Paul Mescal (birthname:
Paul Colm Michael Mescal) is one of the fastest-rising actors in Anglo-Saxon cinema, garnering great acclaim (including a Best Actor Oscar nomination for only his third big-screen appearance) for nearly all of his big-screen performances since his striking debut in director/writer Maggie Gyllenhaal’s excellent adaptation of Elena Ferrante’s 2006 novel,
The Lost Daughter (2021), starring
Olivia Colman,
Dakota Johnson,
Jessie Buckley, Dagmara Dominczyk, Peter Sarsgaard and
Ed Harris, premiering at the Venice Film Festival (in which Gyllenhaal won the screenplay prize), and released theatrically and on streaming by Netflix.

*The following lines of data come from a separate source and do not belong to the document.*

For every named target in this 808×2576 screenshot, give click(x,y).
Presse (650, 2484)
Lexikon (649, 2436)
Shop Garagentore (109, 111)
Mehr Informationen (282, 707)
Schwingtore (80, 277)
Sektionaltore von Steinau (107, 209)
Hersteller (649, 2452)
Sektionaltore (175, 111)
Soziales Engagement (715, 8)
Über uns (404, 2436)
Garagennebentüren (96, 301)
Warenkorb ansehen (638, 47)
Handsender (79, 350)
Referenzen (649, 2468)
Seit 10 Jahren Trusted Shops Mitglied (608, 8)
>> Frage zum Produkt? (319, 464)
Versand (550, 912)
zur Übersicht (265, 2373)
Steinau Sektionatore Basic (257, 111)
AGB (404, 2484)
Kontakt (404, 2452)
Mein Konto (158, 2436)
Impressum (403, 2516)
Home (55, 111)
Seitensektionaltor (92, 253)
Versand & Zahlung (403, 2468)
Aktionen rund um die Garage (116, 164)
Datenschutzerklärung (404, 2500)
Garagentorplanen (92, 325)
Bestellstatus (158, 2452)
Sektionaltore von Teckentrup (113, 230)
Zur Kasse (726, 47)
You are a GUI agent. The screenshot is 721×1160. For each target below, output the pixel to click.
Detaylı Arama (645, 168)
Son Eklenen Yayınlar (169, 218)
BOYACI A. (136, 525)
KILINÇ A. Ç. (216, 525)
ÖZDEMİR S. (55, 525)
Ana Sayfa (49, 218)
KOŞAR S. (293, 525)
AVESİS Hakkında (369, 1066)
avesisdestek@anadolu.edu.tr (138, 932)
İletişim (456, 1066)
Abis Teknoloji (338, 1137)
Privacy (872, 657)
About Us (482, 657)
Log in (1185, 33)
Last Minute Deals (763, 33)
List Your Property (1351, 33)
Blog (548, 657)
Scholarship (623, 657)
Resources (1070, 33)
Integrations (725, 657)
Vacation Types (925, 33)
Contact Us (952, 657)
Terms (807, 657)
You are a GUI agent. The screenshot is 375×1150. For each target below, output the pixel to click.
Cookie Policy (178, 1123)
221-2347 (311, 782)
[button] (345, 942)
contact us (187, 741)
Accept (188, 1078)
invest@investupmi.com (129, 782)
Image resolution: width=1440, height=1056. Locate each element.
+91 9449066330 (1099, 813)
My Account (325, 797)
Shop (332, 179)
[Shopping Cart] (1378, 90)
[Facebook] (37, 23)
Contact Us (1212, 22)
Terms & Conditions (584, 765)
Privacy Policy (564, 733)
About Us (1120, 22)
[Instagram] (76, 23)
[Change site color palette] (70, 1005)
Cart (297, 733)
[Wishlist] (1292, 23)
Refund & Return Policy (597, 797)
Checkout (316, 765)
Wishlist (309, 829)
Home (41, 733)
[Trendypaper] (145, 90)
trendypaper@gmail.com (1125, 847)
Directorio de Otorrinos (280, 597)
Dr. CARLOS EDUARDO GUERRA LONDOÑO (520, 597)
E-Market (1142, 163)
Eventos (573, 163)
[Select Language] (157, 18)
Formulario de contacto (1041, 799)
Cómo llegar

Mescal co-starred with Emily Watson and
Aisling Franciosi in the Saela Davis and Anna Rose Holmer-directed UK/Irish drama,
God’s Creatures (2022), written by Shane Crowley (based on a story by Crowley and producer Fodhla Cronin O’Reilly), and which premiered in the Cannes Film Festival’s Directors Fortnight competition and was released by A24.
Mescal’s breakthrough (and his first Best Actor Oscar nomination) was as the father on holiday in writer/director Charlotte Wells’s highly acclaimed debut,
Aftersun (2022), co-starring Frankie Corio, which premiered in the Cannes Film Festival and grossed $10 million via release by A24 (U.S.) and Mubi (U.K.). Mescal joined famed choreographer Benjamin Millepied in his feature directorial debut, a “re-imagining” of Bizet’s opera,
Carmen (2022), with Mescal co-starring with
Melissa Barrera in the title role and Rossy de Palma, launching at the Toronto Film Festival and released by Sony Pictures Classics (in the U.S.) and Pathe Distribution (France, Europe).
Paul Mescal won further acclaim in a striking performance opposite co-star Andrew Scott in director/writer Andrew Haigh’s drama,
All of Us Strangers (2023), adapted from Taichi Yamada’s 1987 novel and Nobuhiko Obayashi’s film version of the Yamada novel titled
The Discarnates (1988), and featuring cast members Jamie Bell and Claire Foy, and which premiered at the Telluride Film Festival and grossing a solid $20 million for distributor Searchlight Pictures. Mescal co-starred with Saoirse Ronan and
Aaron Pierre in co-writer/director Garth Davis’ sci-fi psychological drama,
Foe (2023), based on co-screenwriter Iain Reid’s 2018 novel and released theatrically by Amazon MGM Studios after premiering at the New York Film Festival.
Mescal led the cast of director/producer
Ridley Scott’s first and long-in-development sequel,
Gladiator II (2024), in which Mescal played the role of the son of Russell Crowe’s Maximus from
Gladiator (2000) with Denzel Washington,
Pedro Pascal,
Joseph Quinn, Lior Raz, Derek Jacobi, and Connie Nielsen, and which was released by Paramount Pictures. Mescal joined co-star
Josh O’Connor and director/co-writer Oliver Hermanus for the early 20th-century romance,
The History of Sound (2025), based on the short story by Ben Shattuck (who co-wrote the script) and produced by Film4 and End Cue.
Paul Mescal portrayed William Shakespeare with Jessie Buckey’s Agnes Shakespeare in co-writer/director Chloe Zhao’s feature version of co-screenwriter/novelist Maggie O’Farrell’s 2020 novel,
Hamnet (date to be announced), with
Joe Alwyn and Emily Watson, and which was co-produced in part by Amblin Partners and released by Focus Features (in the U.S.) and Universal Pictures (ex-U.S.).
Mescal took over the starring role opposite Ben Platt and Beanie Feldstein in filmmaker Richard Linklater’s unusual film version of Stephen Sondheim’s and George Furth’s 1981 musical,
Merrily We Roll Along (date to be announced), which Linklater has been filming over several years in the mode he filmed his 2014
Boyhood and financed by producer Jason Blum’s Blumhouse Productions.
Mescal was cast as Paul McCartney in an ambitious feature biopic project about The Beatles—each titled after the first name of each Beatle--all directed and produced by
Sam Mendes and co-written by Jez Butterworth, Peter Straughan and Jack Thorne, with
Harris Dickinson as John, Joseph Quinn as George and Barry Keoghan as Ringo, and with a supporting cast of James Norton (as Brian Epstein), Saoirse Ronan (as Linda McCartney) and Anna Sawai (as Yoko Ono), and which was produced by Apple Corps/Sony Pictures Family Entertainment/Neal Street Productions.